==== SUPPLIED MATERIAL ====

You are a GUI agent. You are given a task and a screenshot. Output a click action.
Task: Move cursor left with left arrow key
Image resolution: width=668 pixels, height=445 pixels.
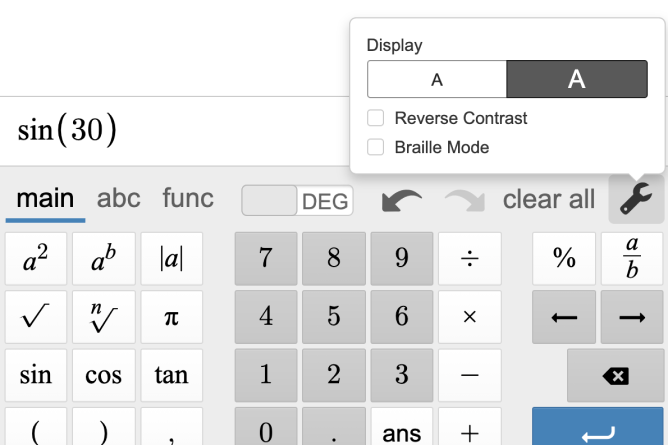coord(564,317)
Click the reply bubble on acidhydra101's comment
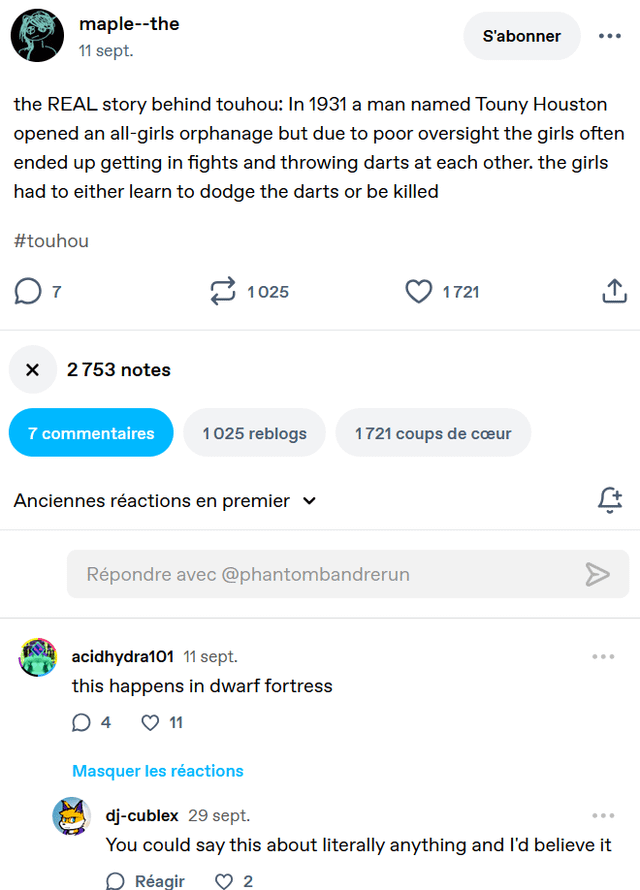The image size is (640, 890). click(81, 722)
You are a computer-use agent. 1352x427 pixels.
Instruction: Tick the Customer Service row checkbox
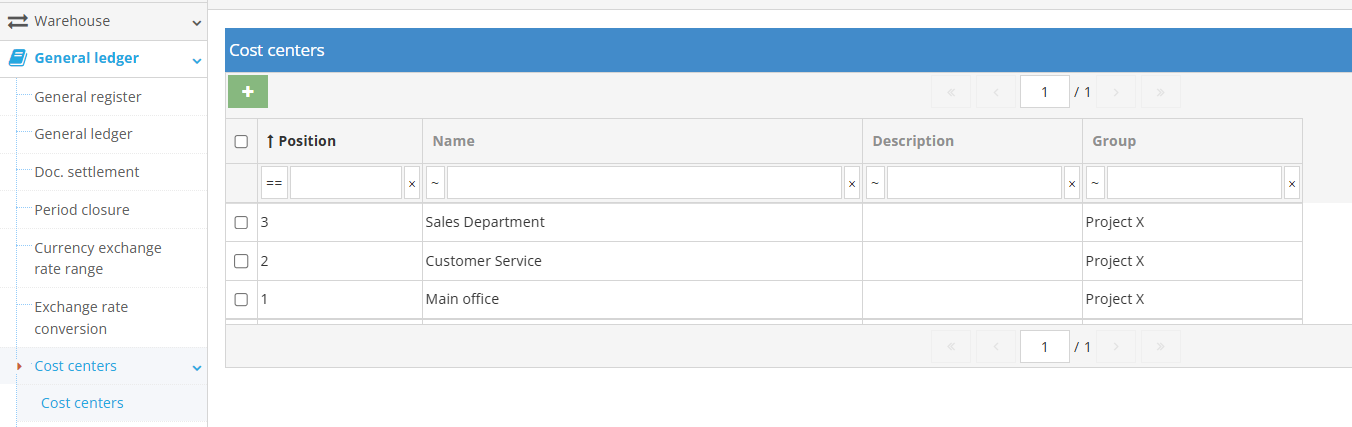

====

Reproduce the listing exactly, but omit every picture in it.

EXERCISE ANSWER -
You are a GUI agent. You are given a task and a screenshot. Output a click action.
Task: Move cursor left with left arrow key
Image resolution: width=668 pixels, height=445 pixels.
coord(564,317)
Click the reply bubble on acidhydra101's comment
The image size is (640, 890). click(81, 722)
You are a computer-use agent. 1352x427 pixels.
Instruction: Tick the Customer Service row checkbox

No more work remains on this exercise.